There is no doubt the Supreme Court knew exactly what the Second Amendment says when it rewrote the Second Amendment in 2008, first by falsely claiming a prefatory conditional clause does not limit the scope of an operative clause, secondly by saying the right to keep and bear arms should not be limited to those who are members of a state regulated militia, and thirdly by replacing the “security of a free State” with the new idea of individual self defense, 

In other words, Scalia’s majority opinion on the Supreme Court’s ruling that overturned particular regulations includes his belief that the Constitution supports regulating the people’s right to keep and bear arms; regulations he said include restrictions on who should be allowed to keep and bear arms and prohibiting the carrying of dangerous and unusual weapons.

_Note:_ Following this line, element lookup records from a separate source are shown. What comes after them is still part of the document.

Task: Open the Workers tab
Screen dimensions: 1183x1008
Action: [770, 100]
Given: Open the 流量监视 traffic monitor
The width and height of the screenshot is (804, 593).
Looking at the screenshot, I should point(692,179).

It is also clear to anyone who can read that the second amendment, as written, does not give anyone the right to buy arms. In other words, even if a militia were still necessary to the security of a free state, which it is not, the operative clause does not include the right to buy arms, only to keep and bear arms. This is not a trivial or frivolous opinion. It is a fact that neither the Constitution itself, nor the Second Amendment, nor any Supreme Court decision defending the rights of individuals to keep and bear arms, including the 2008 decision, has ever included the right to buy guns.

Why does the Second Amendment not include the right to buy arms? Because the Second Amendment is not a stand-alone document. Article 1 Section 8 of the Constitution, which gives Congress the “Power To lay and collect Taxes, Duties, Imposts and Excises, to pay the Debts and provide for the common Defence and general Welfare of the United States;…”, says Congress is “To provide for organizing, arming, and disciplining, the Militia, and for governing such Part of them as may be employed in the Service of the United States, reserving to the States respectively, the Appointment of the Officers, and the Authority of training the Militia according to the discipline prescribed by Congress.” In other words, according to the Constitution, Congress would organize, arm, and discipline the militia, which meant there was no need or reason to give individuals a Constitutional right to buy arms.

Why didn’t the Supreme Court add “buy” or “purchase” to “keep and bear arms” in its 2008 decision? Possibly because the gun-rights members of the Court were afraid it might not stand, given that it would be such an obvious and major rewrite of the Constitution. And if they raised the issue, it would then be absolutely clear to everyone that neither the Constitution nor the Second Amendment gives anyone a Constitutional right to buy guns. So they may have left it out hoping no one would notice.

All of which means we should, given Scalia’s 2008 majority opinion, begin all discussions regarding gun regulations, including exactly which guns can be sold, who can sell them, who can buy them, where they can be carried, and what the definition of self-defense should be, knowing that the Supreme Court’s 2008 decision limited the use of guns for self-defense to within the home, and that the discussion cannot be aborted by those who want to claim they have a Constitutional or Second Amendment right to keep and bear any and all guns or to buy any and all guns. They do not. 

In the end, given that the Second Amendment, as written, does not give anyone a Constitutional right to keep and bear arms or to buy guns, Justice Scalia’s stated restrictions on owning and carrying guns, as described in his majority opinion, could be used as the basis of a gun regulation bill. 

A more recent (2022) Supreme Court decision said judges should no longer consider whether gun regulations or laws serve public interests, such as public safety, but must look back into history to show the law is consistent with the country’s “historical tradition of firearm regulation”.

This is the same argument the Court used to overturn Roe v. Wade, claiming abortion was not mentioned in the Constitution. 

But if historical tradition, not the public interest, is to be the standard, then it can be argued that the keep and bear arms clause limits guns to those that existed when the Second Amendment was written.